* **YOUR ASSIGNMENT**:
Repeat exactly, and only, the lines from the one containing "info@klimatprojekt.se (1202, 18)" through the end of the records.

(Dataset entries)
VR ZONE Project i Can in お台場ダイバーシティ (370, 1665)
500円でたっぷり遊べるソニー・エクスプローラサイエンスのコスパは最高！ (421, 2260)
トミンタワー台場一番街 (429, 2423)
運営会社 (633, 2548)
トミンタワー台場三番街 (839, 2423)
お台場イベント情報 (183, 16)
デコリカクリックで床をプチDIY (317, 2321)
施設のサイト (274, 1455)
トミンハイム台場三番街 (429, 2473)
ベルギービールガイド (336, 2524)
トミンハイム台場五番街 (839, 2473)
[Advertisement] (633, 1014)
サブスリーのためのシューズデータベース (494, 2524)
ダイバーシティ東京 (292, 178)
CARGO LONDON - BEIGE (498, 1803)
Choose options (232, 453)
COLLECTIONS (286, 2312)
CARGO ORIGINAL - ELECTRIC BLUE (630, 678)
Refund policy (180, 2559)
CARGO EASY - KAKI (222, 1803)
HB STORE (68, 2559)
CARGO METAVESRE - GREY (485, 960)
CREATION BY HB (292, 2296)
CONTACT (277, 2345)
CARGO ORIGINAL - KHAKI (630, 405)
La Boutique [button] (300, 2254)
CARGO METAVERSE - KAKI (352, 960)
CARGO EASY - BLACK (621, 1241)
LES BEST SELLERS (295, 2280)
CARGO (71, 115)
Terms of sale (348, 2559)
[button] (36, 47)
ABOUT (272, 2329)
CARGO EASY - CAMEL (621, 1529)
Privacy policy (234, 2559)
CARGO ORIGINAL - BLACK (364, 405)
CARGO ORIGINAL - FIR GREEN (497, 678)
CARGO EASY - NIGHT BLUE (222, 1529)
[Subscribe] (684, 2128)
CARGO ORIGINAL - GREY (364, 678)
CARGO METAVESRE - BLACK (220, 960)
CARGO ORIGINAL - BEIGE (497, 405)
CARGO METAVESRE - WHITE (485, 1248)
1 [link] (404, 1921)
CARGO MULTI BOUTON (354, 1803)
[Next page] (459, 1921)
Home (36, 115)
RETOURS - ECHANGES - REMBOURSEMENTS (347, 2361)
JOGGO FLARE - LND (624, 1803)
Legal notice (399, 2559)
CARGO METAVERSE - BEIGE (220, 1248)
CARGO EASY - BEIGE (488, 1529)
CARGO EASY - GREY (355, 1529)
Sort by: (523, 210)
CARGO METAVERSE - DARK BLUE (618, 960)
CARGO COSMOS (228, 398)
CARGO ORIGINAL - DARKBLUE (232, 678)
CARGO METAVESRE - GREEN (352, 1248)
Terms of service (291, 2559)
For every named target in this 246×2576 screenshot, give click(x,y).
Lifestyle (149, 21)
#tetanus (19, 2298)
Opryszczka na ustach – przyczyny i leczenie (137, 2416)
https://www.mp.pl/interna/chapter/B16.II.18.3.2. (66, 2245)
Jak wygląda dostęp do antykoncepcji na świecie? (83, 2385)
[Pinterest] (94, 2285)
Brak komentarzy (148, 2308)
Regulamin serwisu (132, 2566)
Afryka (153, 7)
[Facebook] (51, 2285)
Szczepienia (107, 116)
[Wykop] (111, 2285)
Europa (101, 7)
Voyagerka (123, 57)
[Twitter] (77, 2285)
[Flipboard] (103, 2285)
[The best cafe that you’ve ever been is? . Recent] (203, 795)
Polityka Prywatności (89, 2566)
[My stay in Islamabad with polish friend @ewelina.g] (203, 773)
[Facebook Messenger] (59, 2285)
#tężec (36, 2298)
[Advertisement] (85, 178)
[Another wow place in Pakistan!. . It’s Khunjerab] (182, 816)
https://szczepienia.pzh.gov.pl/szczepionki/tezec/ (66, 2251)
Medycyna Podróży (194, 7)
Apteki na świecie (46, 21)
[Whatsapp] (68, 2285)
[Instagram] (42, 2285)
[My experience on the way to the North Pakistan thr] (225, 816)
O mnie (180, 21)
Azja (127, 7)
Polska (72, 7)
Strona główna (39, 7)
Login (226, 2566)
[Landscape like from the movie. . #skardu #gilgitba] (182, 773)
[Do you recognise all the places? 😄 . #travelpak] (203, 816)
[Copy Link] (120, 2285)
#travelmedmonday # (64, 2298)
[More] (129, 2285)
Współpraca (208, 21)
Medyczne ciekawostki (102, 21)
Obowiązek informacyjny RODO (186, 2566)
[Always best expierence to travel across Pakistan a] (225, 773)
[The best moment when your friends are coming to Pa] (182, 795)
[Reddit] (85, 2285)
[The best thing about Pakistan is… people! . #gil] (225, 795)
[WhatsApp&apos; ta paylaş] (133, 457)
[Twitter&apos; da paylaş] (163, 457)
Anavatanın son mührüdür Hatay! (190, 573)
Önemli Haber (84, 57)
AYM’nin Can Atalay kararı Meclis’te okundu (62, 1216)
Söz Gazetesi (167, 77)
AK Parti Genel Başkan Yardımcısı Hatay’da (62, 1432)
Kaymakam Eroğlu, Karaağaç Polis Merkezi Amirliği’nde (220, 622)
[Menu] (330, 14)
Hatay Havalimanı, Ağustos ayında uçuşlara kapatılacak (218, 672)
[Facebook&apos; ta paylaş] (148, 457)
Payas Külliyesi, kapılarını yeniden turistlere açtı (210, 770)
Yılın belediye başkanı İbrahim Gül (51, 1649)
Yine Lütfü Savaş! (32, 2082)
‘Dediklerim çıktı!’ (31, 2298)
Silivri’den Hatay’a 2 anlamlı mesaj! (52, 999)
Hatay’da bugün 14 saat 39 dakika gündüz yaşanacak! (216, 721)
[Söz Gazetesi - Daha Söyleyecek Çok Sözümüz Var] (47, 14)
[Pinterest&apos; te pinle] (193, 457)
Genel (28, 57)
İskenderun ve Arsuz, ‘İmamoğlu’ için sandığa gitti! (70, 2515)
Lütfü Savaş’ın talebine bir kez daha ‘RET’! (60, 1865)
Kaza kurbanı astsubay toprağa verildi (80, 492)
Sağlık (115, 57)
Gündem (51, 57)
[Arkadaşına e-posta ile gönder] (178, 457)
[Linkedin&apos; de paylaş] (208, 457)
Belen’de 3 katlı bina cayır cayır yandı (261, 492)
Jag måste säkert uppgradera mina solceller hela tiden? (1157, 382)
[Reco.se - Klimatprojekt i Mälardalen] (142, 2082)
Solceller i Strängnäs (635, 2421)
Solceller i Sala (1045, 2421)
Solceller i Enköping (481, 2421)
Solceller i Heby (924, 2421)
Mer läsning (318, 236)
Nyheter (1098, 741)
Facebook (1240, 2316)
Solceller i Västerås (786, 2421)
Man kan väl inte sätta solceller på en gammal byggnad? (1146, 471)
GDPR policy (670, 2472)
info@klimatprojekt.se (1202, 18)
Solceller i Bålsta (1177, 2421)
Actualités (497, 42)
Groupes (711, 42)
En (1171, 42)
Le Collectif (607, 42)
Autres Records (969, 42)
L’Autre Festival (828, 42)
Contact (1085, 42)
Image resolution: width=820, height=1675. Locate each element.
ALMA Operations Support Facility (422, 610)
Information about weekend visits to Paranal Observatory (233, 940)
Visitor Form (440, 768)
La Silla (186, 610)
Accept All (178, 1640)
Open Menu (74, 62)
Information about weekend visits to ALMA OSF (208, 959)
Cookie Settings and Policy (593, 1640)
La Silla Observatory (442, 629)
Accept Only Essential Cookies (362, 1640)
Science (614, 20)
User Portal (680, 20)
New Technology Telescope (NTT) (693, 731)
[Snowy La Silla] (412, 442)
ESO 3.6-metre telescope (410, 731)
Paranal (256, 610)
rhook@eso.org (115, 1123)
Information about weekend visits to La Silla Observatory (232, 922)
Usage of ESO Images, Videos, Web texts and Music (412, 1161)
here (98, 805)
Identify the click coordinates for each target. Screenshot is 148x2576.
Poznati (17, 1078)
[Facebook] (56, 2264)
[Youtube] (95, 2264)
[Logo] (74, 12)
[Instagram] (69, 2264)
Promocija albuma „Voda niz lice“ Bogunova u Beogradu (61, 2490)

* **ANSWER BOX**:
info@klimatprojekt.se (1202, 18)
Solceller i Bålsta (1177, 2421)
Actualités (497, 42)
Groupes (711, 42)
En (1171, 42)
Le Collectif (607, 42)
Autres Records (969, 42)
L’Autre Festival (828, 42)
Contact (1085, 42)
Image resolution: width=820, height=1675. Locate each element.
ALMA Operations Support Facility (422, 610)
Information about weekend visits to Paranal Observatory (233, 940)
Visitor Form (440, 768)
La Silla (186, 610)
Accept All (178, 1640)
Open Menu (74, 62)
Information about weekend visits to ALMA OSF (208, 959)
Cookie Settings and Policy (593, 1640)
La Silla Observatory (442, 629)
Accept Only Essential Cookies (362, 1640)
Science (614, 20)
User Portal (680, 20)
New Technology Telescope (NTT) (693, 731)
[Snowy La Silla] (412, 442)
ESO 3.6-metre telescope (410, 731)
Paranal (256, 610)
rhook@eso.org (115, 1123)
Information about weekend visits to La Silla Observatory (232, 922)
Usage of ESO Images, Videos, Web texts and Music (412, 1161)
here (98, 805)
Identify the click coordinates for each target. Screenshot is 148x2576.
Poznati (17, 1078)
[Facebook] (56, 2264)
[Youtube] (95, 2264)
[Logo] (74, 12)
[Instagram] (69, 2264)
Promocija albuma „Voda niz lice“ Bogunova u Beogradu (61, 2490)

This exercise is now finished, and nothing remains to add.